I have often been told that I need to work on my assertiveness. Multiple managers have shared this feedback with me. Often, more than once. It is admirable consistency albeit in a short 6 year career spent in 3 different companies.

I used to have a tough time unpacking this comment.

In fact, the day I began writing this draft (to expand on a recent Tweet thread), I got into a very involved argument with another friend about assertiveness. I realized that there could be a lot of other people that struggle with this feedback.

I wanted to share some things that helped me overcome this.

Feedback is subjective

I think assertiveness is a bit like driving in that sense. Probably all behavioral feedback. It took me a long time to understand this.

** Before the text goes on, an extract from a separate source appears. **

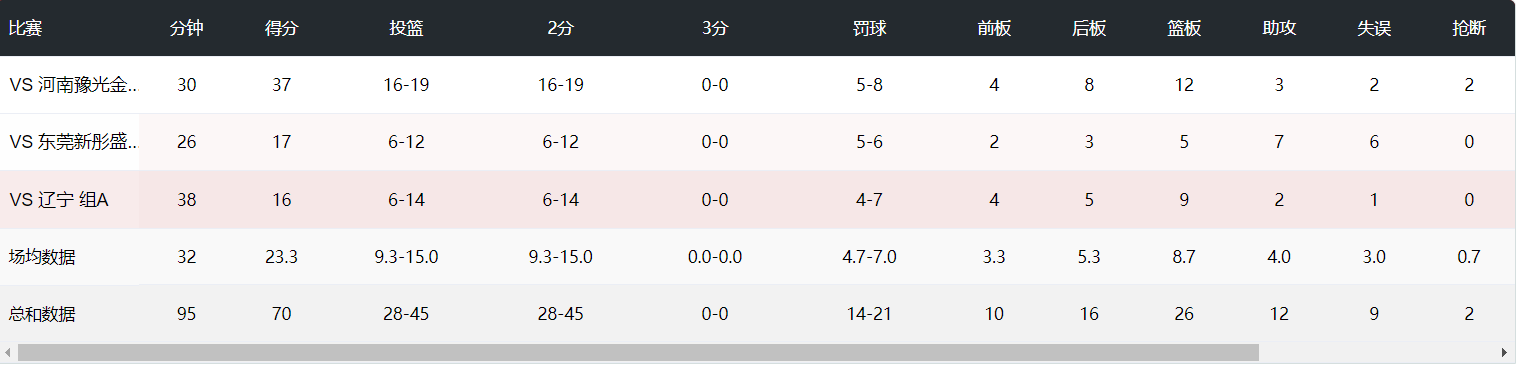Click the left scrollbar arrow

(x=8, y=353)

The comments on my assertiveness depended both on my behavior, and the other person’s experiences with me. To some, I came across as thoughtful but confident. To others, I came across as not assertive enough.

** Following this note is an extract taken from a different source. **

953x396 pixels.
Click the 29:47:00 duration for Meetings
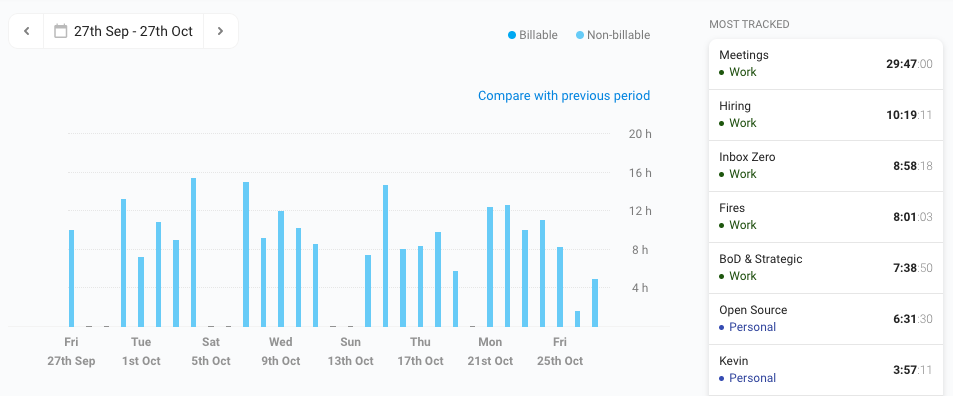[x=909, y=64]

I realized that this wasn’t feedback about me as a person, but more about how I come across in certain contexts.

Putting across my opinion and my reasons

My assertiveness related issues were mostly work-related. I rarely had problems saying no in personal or social situations. (I am sure you can tell I am not very popular with friends or family!)

For a long time, I put this lack of assertiveness to me lacking seniority or the right qualification to make a decision or even share my opinion on a particular topic. I may have been right some times, but I was also wrong on many occasions. I could also trace it back to a fear of being proven wrong.

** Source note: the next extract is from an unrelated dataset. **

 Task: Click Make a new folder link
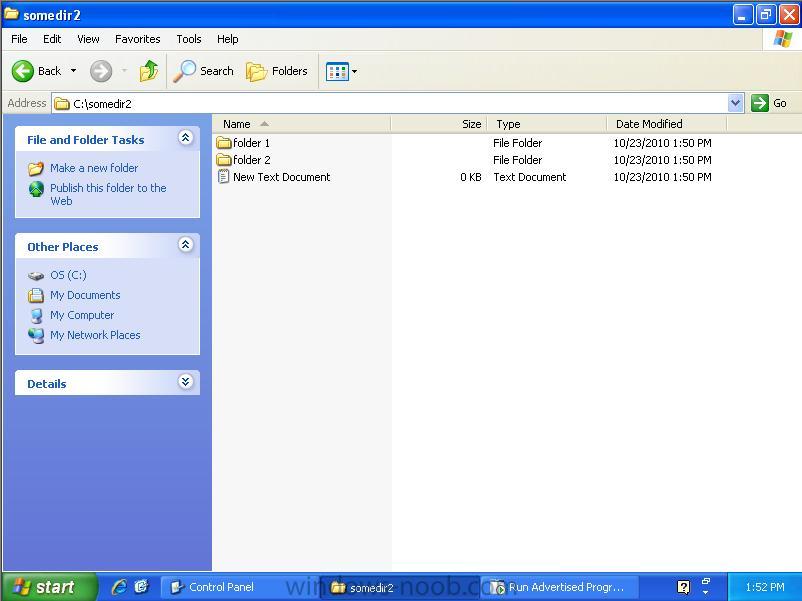click(94, 168)
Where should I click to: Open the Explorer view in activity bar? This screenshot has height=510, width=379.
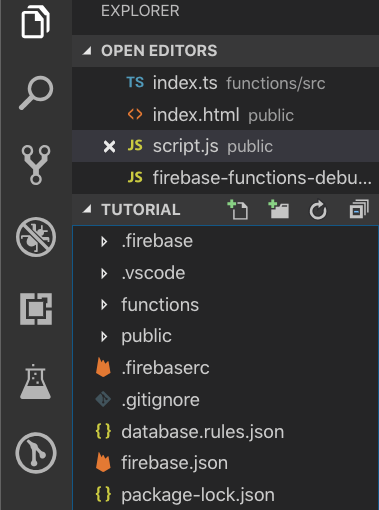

I started testing my opinion and my reasons and assumptions for my opinion. First with myself. And then later with the group.

My self-examination did one of two things. It either increased my conviction in my opinion/decision, or helped me understand what I didn’t know enough about. (Or when my reasons were driven by ego more than logic, because let’s face it – we are humans.)

Doing this, I also became more confident sharing it with the group.

Assertiveness isn’t dominance

The most important thing I realized is that assertiveness doesn’t mean getting my way all the time. That is bullying. I realized that assertiveness lets me air my opinions. After that, it boils down to the strength of your logic, the decision-making dynamics and various other factors.

People would mostly agree with me if I was reasonable. When I was in a group setting, key stakeholders would help out and argue my case.

Lastly, because I had tested my opinions and reasons privately, I was also more comfortable in changing my opinion if I realized that my assumptions or reasons were incorrect, or because I lacked complete knowledge or context.